The family duck shack was a place where food tasted better, stars shone brighter, and the banter was brisk and lively. The crisp fall days featured a backdrop of deep blue skies and golden grass waving in the breeze. Majestic mountains towered in the distance and the velvet black sky at night twinkled with more stars than one could ever count. On special nights, we were regaled with the Aurora Borealis as they danced above the city lights across the Cook Inlet. Lazy days laughing and giggling with my four sisters and brother, and sharing stories of the hunt that have become family lore and grown more colorful over the years. And the food! Even simple fare prepared on old Coleman stove at the duck shack tasted better than any entre at a gourmet restaurant.
Those are among my most treasured memories of childhood.
In later years, brothers-in-law were grudgingly invited to the old tarpaper shack on the slough. It was, after all, a rite of passage in our family. Stories were told and retold late into the night around the plywood table, under the light of a propane lantern and warmed by the fire crackling in the old barrel stove. With the addition of a grill on the deck, char-broiled steak with "duck shack" mushrooms became a first night tradition.

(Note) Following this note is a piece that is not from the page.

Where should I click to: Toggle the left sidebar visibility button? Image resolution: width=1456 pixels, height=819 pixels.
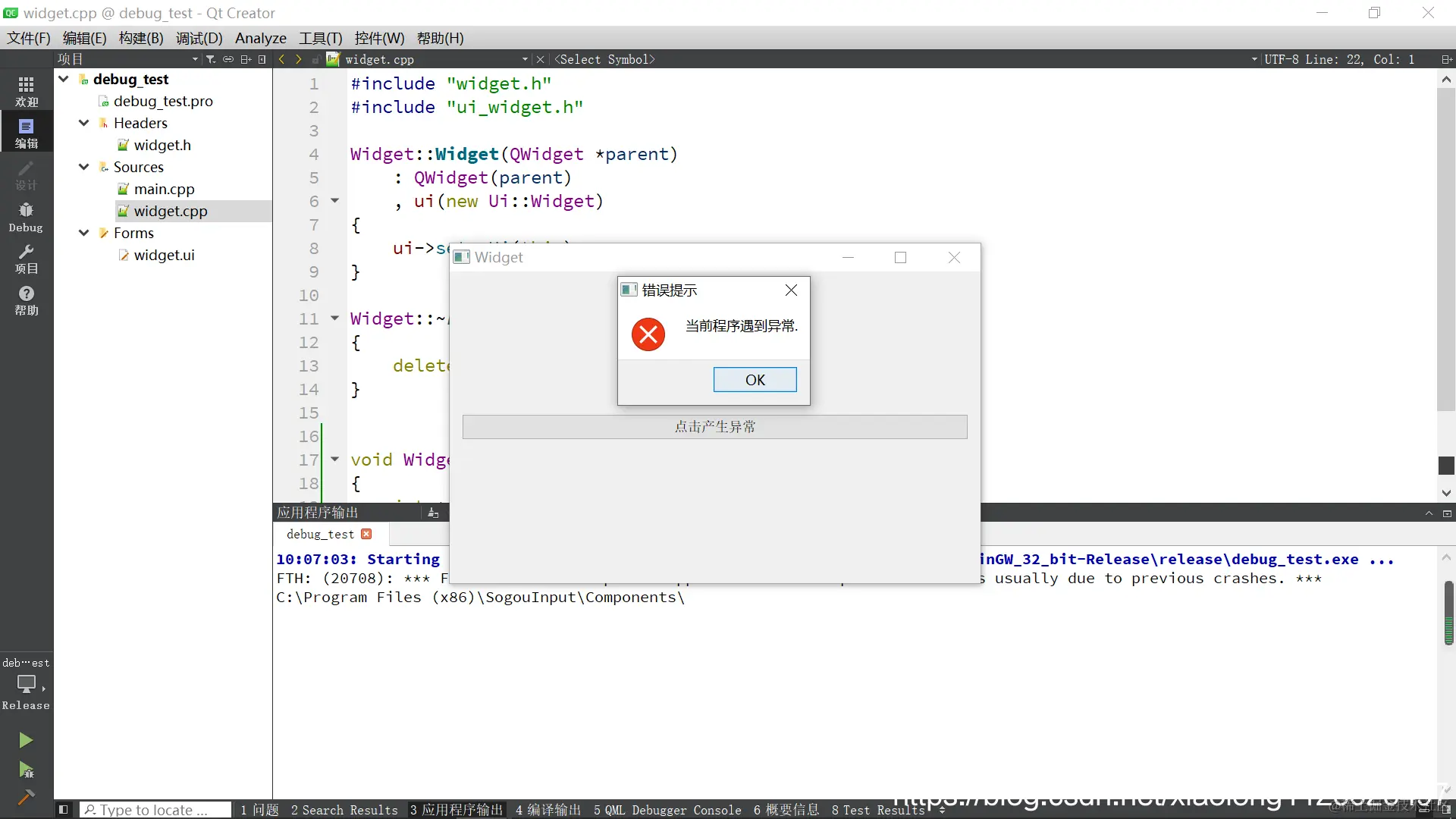[x=64, y=809]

Today, nieces and nephews, eagerly jump out of the plane on Opening Day, running to claim a bunk in the new shack on the slough. The family had outgrown the old tarpaper shack, so it seemed fortuitous that a few years back my newly minted husband, David, straight off the streets of New York City, accidentally blew up the old duck shack. But that's another story…one that is gleefully told and retold by the other brothers-in-law when they all get together over fine food with great wine.
The Duck Shack is a place where tall tales take wing and become the stuff of legend, the inspiration for Duck Shack wines. Wines that are meant to be poured wherever friends gather and tall tales are told.